Bantayan Island, Cebu – When supertyphoon Yolanda struck last year, 25-year-old George Lawrence Pestaño Aloba said his personal safety was not his biggest concern.
Aloba was more worried about the condition of his family’s life-size religious statues, which have been in the safekeeping of the Pestaño family since the first time the icons were part of the town’s annual carroza procession in 1956.
On Good Friday, almost five months after the storm, Bantayan’s famed Holy Week procession of Biblical images continued its tradtional trek down the town’s streets.
Thousands of people flocked to Bantayan to attend the three-hour procession including devotees from nearby Negros Island and islets around Bantayan.

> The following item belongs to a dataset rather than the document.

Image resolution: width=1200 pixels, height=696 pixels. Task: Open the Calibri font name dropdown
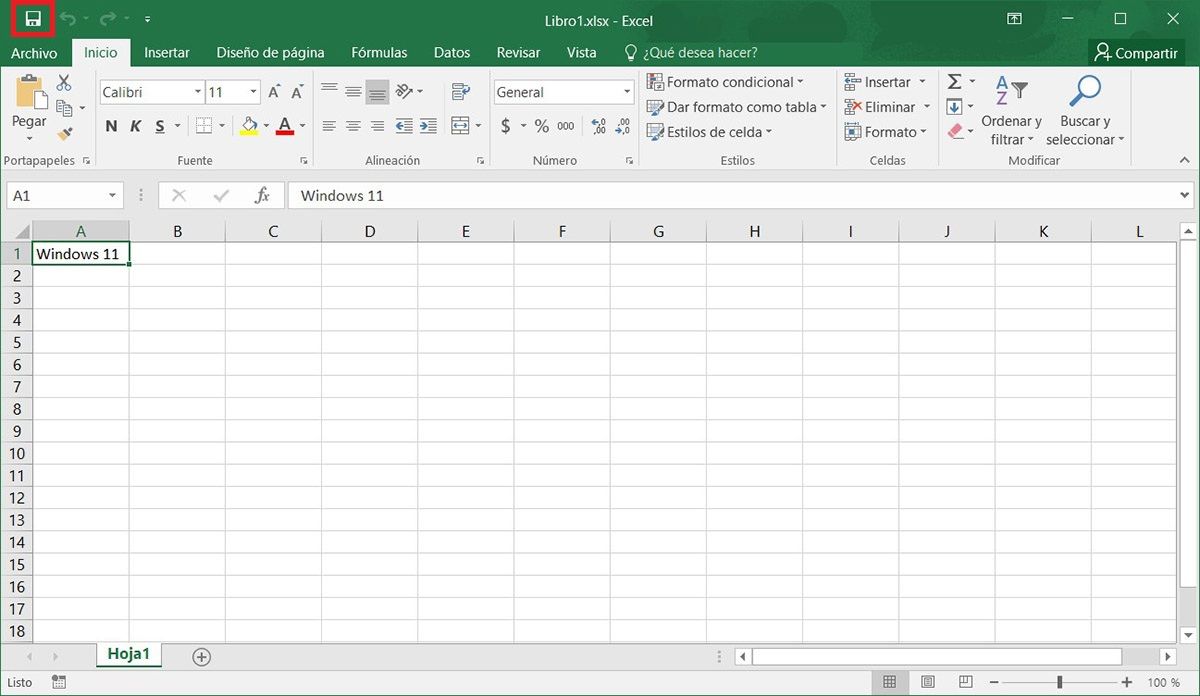(196, 91)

Fifteen carrozas depicted scenes from Christ’s passion and death. The last carriage held Christ’s body in a glass coffin (Santo Entierro) adorned with white flowers.
Yolanda’s gusts had caused the walls of the garage where the images were housed to collapse. But the icons sustained only minor cracks.
Aloba said he believes “divine intervention” was in play, the same reason the family says it was able to send the icons to the Holy Week procession for more than 50 years.
“We just entrusted everything to the Lord because He has never failed us time and time again,” said Aloba, who is in charge of clothing the icons ever year.
As part of the third generation of Pestaños, he continues the duty of taking care of the icons that started from their grandparents’ Cesar and Petra.
A day before the procession, one of their cousins arrived just in time to fix and repaint parts of the Jesus Christ icon which sustained minor cracks.
The family’s set of images depicts the “Deposition of Christ” with Nicodemus and Joseph of Arimathea taking Jesus Christ down from the cross after the crucifixion.
Every year, the family spends more than P100,000 for the procession. About a third of that is spent on new garments for the icons.
The family also hosts a big feast at home after the procession. Aloba said “everyone is welcome to eat.”
Then all family members go home to attend the procession.
“It is really faith that’s sustaining us to do this every year. Family inheritance man ni, we cannot stop this,” said Aloba, a public school teacher.
DAMAGED ICONS
The family of Malen Hubahib-Gardner also had to repair storm damage on their life-size icons.Both shoulders of the family’s image of Jesus Christ hung on cross together with the two thieves, Dismas and Gestas, got broken.They were stored in the Hubahibs’ 100-year-old ancestral house in the poblacion. The house itself was heavily damaged in the storm.
Gardner was giving final instructions to workers on the morning of Good Friday. The carroza was parked outside her house . Cracks on the icons were hardly visible after a paint job but Gardner said she is planning to rehabilitate the images after the procession.
RENEWED FAITH
During the Good Friday procession, Aloba and Gardner walked in front of their family carrozas followed by a sea of devotees.
Mirasol Buagan, who comes from Doong islet off Bantayan, travelled on a motorbanca with her whole family, including two children, to attend the activity.
“Pasalamat ni sa amoa sa Ginoo nga bisan naunsa mi sa Yolanda, buhi lang gihapon mi,” she said.
(I want to thank God for keeping my family alive no matter what damage we suffered in Yolanda).
Her house was flattened by the storm. She said a foreign relief group helped rebuild her home.
There were more churchgoers this year after the calamaity, said Msgr. Alfredo Romanillos, parish priest of the Sts. Peter and Paul Church in Bantayan town.
He said “Yolanda” led to a renewed faith for Bantayanons, and was a wakeup call for the faithful.